On Jan. 7, two terrorists stormed the headquarters of a newspaper and gunned-down a dozen people because they were offended by the ideas their victims had published.
I was deeply shaken by the attack. When I choose a cartoon each night to print on this page, I never expect to be killed or arrested for my choice.
So, I admire the slaughtered journalists for their commitment to their beliefs; despite the repeated threats, Charlie Hebdo journalists continued to operate courageously according to their personal code of ethics.
It just so happens that my personal code of journalistic ethics looks a bit different from theirs.
That’s OK. It turns out, newspapermen and women have widely divergent views on the responsible use of the power of the press. Charlie Hebdo believes that its role in society rests on its willingness to, in the words of one Newsweek columnist, “speak truth to power,” and that speaking truth to power means drawing pictures of Muhammad in sexual positions.
But with Charlie Hebdo’s right to publish its cartoons comes my right to call (some) cartoons tasteless, racist and unproductive.
I find it funny to draw attention to the hypocrisies of Muslim fundamentalists, which is why I laughed at a Charlie Hebdo cartoon depicting an ISIS fighter about to behead the prophet. But when the punchline of the joke is that the cartoonist is willing and able to malign an oppressed minority, I find it profoundly unfunny.
I’ve been frustrated by some journalists’ inability to see this distinction. From Jonathan Chait at New York Magazine to Ross Douthat at The New York Times, many have argued that supporting the slain cartoonists should mean supporting the content of their cartoons. Teju Cole at The New Yorker summed up my feelings perfectly when he wrote that “it is possible to consider Islamophobia immoral without wishing it illegal.” Of course, in a country where we struggle with considering homosexuality immoral without wishing it illegal, is it so surprising that we’re having difficulty?
The rules of a liberal society may grant the right to distribute flyers emblazoned with the name of God in Orthodox Jewish neighborhoods or to organize neo-Nazi marches outside a predominantly-black church, but that doesn’t mean using the rules in that way makes you a champion of liberal society. It makes you an asshole.
For the Charlie Hebdo columnists and many others on the French left, insulting religion is an inherent good. I, on the other hand, choose not to participate in such ugliness because I believe that a public sphere is made free not through the absence of any religion but through the presence of all religion.
I also believe in freedom of the press, which is why I’m just as worried about the 24 American journalists who were arrested for reporting the Ferguson protests as I am about eulogizing the French free speech martyrs. While the world celebrates the million-man marches through the streets of Paris expressing support for the principle of free speech, I’m still concerned about last summer’s pro-Palestinian demonstrators, who were threatened with up to three years in French prisons for exercising that principle. My opposition to terrorism manifests itself not only in concern about the attack in Paris but also in the 2000 mostly-Muslim Nigerians murdered by Boko Haram this week and the NAACP building in Colorado that was just bombed.
The overwhelming focus on Charlie Hebdo and lack of a corresponding commitment to enforcing these values in other instances forces me to ask: How much of the #JeSuisCharlie movement is an expression of support for free speech in its most absolutist form, and how much is it an expression of the fact that we just really hate Muslims? How much is it an expression of the fact that we support journalists so long as they publish the stories we want to hear, support protestors so long as they are mostly white and mourn terror victims so long as they fit our narrative of “them” hating “us”?
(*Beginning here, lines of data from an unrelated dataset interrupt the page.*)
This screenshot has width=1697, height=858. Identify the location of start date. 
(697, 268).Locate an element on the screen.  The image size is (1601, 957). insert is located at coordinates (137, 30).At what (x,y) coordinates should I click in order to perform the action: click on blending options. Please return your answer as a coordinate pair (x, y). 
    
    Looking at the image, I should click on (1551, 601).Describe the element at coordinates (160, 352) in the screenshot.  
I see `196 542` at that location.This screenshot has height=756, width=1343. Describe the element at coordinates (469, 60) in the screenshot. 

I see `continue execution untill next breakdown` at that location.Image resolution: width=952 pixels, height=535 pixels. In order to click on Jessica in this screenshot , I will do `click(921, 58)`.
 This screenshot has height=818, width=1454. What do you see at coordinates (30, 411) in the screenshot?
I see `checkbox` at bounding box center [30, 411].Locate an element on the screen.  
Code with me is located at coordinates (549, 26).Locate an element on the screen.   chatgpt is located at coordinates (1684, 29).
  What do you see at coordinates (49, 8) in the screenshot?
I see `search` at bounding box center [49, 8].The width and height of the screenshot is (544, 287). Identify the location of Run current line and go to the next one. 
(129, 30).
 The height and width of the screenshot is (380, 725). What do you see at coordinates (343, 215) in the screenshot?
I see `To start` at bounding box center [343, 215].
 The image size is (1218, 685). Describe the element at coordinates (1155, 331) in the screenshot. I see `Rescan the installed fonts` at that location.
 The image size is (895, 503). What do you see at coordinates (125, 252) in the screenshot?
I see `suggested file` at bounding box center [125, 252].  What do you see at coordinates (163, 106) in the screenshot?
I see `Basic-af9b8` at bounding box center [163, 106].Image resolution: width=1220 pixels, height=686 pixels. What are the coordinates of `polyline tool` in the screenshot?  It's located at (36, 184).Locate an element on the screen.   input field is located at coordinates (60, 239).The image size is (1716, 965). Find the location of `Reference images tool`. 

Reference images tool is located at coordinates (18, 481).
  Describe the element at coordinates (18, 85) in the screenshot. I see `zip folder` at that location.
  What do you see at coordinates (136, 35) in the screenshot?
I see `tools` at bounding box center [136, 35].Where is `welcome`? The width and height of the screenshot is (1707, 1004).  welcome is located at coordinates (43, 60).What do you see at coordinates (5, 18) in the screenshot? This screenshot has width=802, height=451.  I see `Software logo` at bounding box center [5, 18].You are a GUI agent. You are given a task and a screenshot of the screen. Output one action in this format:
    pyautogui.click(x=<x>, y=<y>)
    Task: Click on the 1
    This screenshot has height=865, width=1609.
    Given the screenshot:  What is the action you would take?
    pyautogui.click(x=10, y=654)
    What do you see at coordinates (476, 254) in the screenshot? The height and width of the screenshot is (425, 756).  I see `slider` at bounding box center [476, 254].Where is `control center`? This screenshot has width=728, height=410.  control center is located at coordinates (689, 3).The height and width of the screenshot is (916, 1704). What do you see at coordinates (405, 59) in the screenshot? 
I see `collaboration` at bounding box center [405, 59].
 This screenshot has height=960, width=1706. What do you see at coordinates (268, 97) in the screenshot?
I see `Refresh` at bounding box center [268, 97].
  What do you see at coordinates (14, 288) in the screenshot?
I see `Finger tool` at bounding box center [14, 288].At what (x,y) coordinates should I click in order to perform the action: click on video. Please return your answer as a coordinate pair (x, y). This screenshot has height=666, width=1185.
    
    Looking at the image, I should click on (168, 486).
As much as one can ever “learn” anything from senseless tragedy, the lesson of the Charlie Hebdo massacre ought to be a renewed understanding of the gravity of the press’ power and the sacred responsibility of free speech.
We need to interrogate the reason that stories like this resonate so powerfully while others draw so little attention. It’s time for the news to shut up about #JeSuisCharlie and start demonstrating a real commitment to freedom by reporting on its abuse.
We all know that we have the right to say anything we desire. What’s much more difficult, though, is exercising that right in thoughtful ways.